Material to process section start

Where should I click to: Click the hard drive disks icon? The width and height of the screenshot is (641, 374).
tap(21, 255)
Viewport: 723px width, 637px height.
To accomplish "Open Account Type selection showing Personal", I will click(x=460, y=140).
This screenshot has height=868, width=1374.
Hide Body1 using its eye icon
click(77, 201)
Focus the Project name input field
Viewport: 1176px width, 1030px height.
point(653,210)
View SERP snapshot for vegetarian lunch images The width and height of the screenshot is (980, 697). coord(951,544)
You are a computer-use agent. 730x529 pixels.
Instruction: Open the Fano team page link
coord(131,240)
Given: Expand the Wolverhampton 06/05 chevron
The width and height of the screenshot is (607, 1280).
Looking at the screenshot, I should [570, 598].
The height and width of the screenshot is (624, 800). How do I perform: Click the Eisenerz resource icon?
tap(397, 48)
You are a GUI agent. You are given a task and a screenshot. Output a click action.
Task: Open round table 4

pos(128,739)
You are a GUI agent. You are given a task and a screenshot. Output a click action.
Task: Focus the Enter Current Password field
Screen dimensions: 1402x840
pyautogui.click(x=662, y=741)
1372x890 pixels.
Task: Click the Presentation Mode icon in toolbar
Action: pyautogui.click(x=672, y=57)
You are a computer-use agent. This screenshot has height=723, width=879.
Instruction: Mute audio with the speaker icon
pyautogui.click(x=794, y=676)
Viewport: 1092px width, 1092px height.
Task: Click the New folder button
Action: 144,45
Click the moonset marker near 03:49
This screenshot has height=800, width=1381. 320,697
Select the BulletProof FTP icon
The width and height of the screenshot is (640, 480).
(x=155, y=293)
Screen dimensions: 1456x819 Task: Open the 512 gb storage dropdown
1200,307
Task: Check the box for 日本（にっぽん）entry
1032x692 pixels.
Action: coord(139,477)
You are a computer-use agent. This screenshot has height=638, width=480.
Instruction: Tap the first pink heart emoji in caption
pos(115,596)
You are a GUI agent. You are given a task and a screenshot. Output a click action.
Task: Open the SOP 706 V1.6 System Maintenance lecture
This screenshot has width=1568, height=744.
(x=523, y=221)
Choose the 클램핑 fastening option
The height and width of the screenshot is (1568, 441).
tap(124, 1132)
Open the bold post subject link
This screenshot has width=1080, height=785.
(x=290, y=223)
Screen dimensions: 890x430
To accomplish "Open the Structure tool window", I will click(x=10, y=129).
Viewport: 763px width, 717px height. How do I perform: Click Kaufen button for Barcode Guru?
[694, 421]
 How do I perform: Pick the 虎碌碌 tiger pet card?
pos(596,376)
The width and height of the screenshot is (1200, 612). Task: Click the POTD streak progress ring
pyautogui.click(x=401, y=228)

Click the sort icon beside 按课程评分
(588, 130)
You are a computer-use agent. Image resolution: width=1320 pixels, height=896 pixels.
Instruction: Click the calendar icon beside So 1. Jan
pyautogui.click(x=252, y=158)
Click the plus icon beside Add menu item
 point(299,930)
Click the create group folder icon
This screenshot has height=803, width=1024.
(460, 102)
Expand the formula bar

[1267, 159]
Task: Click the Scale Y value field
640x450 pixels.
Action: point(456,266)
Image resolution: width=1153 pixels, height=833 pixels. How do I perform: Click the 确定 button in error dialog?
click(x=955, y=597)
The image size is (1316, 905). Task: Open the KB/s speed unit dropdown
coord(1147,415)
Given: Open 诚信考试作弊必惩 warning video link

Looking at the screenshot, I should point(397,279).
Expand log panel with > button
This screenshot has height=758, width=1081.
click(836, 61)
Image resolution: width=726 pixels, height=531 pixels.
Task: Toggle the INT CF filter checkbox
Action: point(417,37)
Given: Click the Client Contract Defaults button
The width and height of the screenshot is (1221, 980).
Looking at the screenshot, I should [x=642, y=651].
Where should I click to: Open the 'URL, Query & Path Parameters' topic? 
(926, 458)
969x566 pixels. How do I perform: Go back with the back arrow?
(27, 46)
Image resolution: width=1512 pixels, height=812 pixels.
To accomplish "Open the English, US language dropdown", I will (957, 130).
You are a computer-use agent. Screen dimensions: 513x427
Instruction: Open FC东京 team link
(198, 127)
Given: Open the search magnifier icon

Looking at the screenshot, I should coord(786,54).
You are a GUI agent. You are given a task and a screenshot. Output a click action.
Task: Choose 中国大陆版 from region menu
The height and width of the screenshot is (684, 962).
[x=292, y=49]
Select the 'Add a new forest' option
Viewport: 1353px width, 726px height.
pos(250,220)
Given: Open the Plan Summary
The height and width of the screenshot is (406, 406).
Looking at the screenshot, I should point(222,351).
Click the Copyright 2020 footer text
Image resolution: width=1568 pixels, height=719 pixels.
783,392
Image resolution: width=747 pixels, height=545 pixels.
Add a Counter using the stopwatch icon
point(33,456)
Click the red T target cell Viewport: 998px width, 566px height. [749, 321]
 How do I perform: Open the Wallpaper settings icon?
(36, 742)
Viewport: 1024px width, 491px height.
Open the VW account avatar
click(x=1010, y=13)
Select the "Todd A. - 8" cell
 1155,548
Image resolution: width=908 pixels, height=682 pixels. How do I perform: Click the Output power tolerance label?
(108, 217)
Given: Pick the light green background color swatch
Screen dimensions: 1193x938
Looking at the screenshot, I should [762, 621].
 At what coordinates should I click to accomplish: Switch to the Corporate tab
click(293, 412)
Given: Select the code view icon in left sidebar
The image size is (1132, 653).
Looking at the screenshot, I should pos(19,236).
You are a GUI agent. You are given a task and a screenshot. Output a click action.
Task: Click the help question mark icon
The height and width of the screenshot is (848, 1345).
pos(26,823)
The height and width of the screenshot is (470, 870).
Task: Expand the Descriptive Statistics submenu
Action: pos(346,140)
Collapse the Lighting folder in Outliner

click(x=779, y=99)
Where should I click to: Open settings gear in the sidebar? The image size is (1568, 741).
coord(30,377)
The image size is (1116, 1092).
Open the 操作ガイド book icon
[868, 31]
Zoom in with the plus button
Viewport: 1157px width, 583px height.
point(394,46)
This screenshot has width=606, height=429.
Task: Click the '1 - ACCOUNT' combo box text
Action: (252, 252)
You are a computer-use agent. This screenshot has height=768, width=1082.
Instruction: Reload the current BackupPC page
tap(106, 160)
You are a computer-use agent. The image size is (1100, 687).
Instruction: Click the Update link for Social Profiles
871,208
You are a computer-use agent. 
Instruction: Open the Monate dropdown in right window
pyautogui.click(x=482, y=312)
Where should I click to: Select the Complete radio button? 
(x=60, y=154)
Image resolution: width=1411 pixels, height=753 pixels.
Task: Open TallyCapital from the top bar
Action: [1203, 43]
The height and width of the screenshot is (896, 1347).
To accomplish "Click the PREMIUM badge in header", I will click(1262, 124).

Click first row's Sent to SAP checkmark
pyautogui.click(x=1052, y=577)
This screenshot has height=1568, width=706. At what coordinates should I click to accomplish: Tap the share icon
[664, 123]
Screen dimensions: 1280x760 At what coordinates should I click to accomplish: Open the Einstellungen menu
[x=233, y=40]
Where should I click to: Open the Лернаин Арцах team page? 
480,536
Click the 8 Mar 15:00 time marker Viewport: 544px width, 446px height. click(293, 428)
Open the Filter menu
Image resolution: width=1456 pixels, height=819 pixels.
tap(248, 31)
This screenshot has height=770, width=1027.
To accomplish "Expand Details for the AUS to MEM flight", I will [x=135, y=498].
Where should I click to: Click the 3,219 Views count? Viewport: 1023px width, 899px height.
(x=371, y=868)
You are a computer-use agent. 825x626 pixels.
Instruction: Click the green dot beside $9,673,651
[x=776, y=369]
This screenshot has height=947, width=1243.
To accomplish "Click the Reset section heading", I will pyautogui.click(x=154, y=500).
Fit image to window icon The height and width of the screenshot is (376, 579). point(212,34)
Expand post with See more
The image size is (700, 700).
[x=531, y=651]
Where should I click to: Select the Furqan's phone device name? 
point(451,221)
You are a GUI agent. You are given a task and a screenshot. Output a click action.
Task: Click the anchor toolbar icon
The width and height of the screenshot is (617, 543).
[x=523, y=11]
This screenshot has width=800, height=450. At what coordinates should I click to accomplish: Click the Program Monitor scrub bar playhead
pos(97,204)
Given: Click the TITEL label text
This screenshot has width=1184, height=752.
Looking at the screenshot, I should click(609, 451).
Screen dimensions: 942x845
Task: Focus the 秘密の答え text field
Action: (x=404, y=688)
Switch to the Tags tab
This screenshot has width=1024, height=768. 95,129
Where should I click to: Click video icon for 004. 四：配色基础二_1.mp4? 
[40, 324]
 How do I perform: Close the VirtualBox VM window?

Material to process section end

== Task objective ==
Within the material above, the line with "Task: Click the help question mark icon" opens the range and the line with "has height=768, width=1082." closes it; reproduce that range word for word.

== Answer to the exercise ==
Task: Click the help question mark icon
The height and width of the screenshot is (848, 1345).
pos(26,823)
The height and width of the screenshot is (470, 870).
Task: Expand the Descriptive Statistics submenu
Action: pos(346,140)
Collapse the Lighting folder in Outliner

click(x=779, y=99)
Where should I click to: Open settings gear in the sidebar? The image size is (1568, 741).
coord(30,377)
The image size is (1116, 1092).
Open the 操作ガイド book icon
[868, 31]
Zoom in with the plus button
Viewport: 1157px width, 583px height.
point(394,46)
This screenshot has width=606, height=429.
Task: Click the '1 - ACCOUNT' combo box text
Action: (252, 252)
You are a computer-use agent. This screenshot has height=768, width=1082.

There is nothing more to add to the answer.